Action-value function

$$ \begin{align} J_{\hat{q}}(\bm{\theta}) \stackrel{.}{=} \mathbb{E}_{(s, a) \sim \mathcal{D}} \Bigg[ \frac{1}{2} \Big( \hat{q}(s, a, \bm{\theta}) - (r(s, a) + \gamma \mathbb{E}_{s^\prime \sim \mathcal{D}}[ \hat{v}(s^\prime, \mathbf{w^{\text{target}}})]) \Big) \Bigg] \end{align} $$

The gradient of Equation 5 is:

$$ \begin{align} \nabla J_{\hat{q}}(\bm{\theta}) \stackrel{.}{=} \nabla \hat{q}(a, s, \bm{\theta}) \left( \hat{q}(s, a, \bm{\theta}) - r(s, a) - \gamma \hat{v}(s^\prime, \mathbf{w^{\text{target}}}) \right). \end{align} $$

$\mathbf{w^{\text{target}}}$ are the parameters of the target state-value function ⁴.

Policy Improvement

In policy improvement step, the policy is updated using the value functions from previous step.

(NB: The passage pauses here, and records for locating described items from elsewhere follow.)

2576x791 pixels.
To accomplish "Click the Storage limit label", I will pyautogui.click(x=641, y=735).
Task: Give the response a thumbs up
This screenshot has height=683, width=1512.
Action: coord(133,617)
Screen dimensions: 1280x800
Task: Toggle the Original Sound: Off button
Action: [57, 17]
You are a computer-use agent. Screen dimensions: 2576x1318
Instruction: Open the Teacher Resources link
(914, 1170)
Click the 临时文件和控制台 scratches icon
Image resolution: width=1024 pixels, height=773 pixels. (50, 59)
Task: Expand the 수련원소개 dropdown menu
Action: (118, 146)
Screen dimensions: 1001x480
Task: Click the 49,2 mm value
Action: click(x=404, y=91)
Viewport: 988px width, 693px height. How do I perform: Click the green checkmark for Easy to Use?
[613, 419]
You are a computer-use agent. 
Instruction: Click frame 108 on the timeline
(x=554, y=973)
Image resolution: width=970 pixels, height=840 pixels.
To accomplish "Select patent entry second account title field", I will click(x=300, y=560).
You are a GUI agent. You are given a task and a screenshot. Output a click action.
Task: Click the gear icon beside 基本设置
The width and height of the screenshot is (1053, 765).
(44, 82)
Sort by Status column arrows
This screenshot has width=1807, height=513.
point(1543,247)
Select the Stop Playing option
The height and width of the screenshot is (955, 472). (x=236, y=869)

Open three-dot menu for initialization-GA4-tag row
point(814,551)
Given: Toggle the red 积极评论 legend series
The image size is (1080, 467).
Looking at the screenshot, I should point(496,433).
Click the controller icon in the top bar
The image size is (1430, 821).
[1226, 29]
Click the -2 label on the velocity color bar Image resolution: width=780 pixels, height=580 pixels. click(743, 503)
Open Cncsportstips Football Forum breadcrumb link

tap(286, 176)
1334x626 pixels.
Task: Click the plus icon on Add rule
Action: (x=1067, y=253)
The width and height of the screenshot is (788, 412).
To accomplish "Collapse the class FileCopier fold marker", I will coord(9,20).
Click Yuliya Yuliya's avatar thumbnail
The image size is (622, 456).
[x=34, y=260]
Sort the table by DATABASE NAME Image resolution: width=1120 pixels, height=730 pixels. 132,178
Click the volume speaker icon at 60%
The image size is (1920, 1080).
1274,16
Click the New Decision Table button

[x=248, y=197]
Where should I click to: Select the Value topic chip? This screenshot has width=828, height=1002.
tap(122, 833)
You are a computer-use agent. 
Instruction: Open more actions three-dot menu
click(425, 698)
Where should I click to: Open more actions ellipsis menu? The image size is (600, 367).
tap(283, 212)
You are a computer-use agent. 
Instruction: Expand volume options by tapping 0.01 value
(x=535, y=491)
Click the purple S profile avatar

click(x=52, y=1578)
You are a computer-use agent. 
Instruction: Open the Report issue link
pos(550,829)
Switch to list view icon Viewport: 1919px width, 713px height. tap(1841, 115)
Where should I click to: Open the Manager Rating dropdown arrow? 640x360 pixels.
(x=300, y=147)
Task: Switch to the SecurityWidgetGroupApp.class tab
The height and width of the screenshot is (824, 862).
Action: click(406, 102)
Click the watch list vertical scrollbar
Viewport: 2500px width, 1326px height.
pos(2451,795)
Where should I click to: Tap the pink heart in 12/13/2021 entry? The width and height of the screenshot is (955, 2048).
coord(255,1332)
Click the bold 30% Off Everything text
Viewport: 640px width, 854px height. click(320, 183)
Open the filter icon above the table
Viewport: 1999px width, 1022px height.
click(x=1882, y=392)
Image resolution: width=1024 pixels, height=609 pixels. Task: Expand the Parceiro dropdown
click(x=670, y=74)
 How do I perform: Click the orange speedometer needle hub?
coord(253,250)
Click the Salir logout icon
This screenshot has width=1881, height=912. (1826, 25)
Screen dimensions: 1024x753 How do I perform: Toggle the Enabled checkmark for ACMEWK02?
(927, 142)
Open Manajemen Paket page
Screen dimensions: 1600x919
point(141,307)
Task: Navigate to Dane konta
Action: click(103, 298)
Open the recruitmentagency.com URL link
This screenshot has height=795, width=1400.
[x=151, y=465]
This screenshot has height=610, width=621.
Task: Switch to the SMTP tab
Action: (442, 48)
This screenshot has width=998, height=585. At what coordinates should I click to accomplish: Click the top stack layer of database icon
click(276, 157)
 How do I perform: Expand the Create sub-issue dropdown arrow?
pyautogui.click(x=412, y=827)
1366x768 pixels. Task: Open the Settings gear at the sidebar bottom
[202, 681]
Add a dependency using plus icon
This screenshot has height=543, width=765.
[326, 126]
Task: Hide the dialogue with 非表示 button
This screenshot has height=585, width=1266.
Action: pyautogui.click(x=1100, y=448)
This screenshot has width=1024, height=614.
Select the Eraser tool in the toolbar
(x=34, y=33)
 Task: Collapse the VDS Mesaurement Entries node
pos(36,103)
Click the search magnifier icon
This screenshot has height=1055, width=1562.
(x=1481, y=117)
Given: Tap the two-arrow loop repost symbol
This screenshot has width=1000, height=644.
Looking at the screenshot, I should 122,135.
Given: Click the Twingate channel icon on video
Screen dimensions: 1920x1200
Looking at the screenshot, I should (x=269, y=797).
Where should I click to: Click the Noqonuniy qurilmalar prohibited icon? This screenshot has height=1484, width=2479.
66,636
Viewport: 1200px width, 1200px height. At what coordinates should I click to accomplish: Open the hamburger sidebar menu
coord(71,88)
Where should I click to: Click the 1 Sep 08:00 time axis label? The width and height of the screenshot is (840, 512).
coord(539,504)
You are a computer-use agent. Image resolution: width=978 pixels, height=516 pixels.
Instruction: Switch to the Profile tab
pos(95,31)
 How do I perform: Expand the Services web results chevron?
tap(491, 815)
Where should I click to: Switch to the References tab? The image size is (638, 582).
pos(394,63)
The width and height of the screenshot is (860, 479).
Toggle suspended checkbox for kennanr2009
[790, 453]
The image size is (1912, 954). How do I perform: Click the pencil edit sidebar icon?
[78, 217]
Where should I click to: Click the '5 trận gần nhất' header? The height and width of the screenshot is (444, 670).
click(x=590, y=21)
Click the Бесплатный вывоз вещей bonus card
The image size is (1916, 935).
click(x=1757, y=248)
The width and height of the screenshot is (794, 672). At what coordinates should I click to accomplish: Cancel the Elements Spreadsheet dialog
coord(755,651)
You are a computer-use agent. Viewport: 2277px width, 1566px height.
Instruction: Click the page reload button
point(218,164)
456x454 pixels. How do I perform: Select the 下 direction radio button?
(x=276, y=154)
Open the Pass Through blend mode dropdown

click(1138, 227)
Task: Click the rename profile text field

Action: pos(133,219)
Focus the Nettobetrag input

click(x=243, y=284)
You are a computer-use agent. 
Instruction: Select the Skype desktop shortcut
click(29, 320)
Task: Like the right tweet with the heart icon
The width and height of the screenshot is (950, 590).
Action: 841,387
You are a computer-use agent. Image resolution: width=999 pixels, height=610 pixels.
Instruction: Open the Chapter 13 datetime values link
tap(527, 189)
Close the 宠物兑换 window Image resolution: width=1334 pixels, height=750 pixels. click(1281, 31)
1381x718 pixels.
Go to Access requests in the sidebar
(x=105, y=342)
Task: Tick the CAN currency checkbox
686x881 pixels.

In this paper, they minimize the KL-divergence between the policy and a Boltzmann distribution.

$$ \begin{align} J_{\pi}(\bm{\theta_{\pi}}) \stackrel{.}{=} \mathbb{E}_{s \sim \mathcal{D}} \Bigg[ \mathcal{KL} \Big( \pi(\cdot | s, \bm{\theta_{\pi}}) \Vert \frac{\exp(s, \hat{q}(s, \cdot, \bm{\theta}))}{Z(s, \bm{\theta})} \Big) \Bigg] \end{align} $$

To take the gradient of Equation 7, the paper uses standard backpropagation. Since the KL divergence is an expectation over a distribution that depends on the parameters of the policy, we need to remove this dependence since we cannot take derivatives of a stochastic quantity. To do this, we use the reparametrization trick, which moves the stochasticity of the distribution away from the learnable parameters. This doesn’t work for every distribution, but it does for Gaussians.

The policy is parametrized using function approximation to estimate the mean and standard deviation of a Gaussian squashed by a $\text{tanh}$ to have bounded action values in range $[ -1, 1]$.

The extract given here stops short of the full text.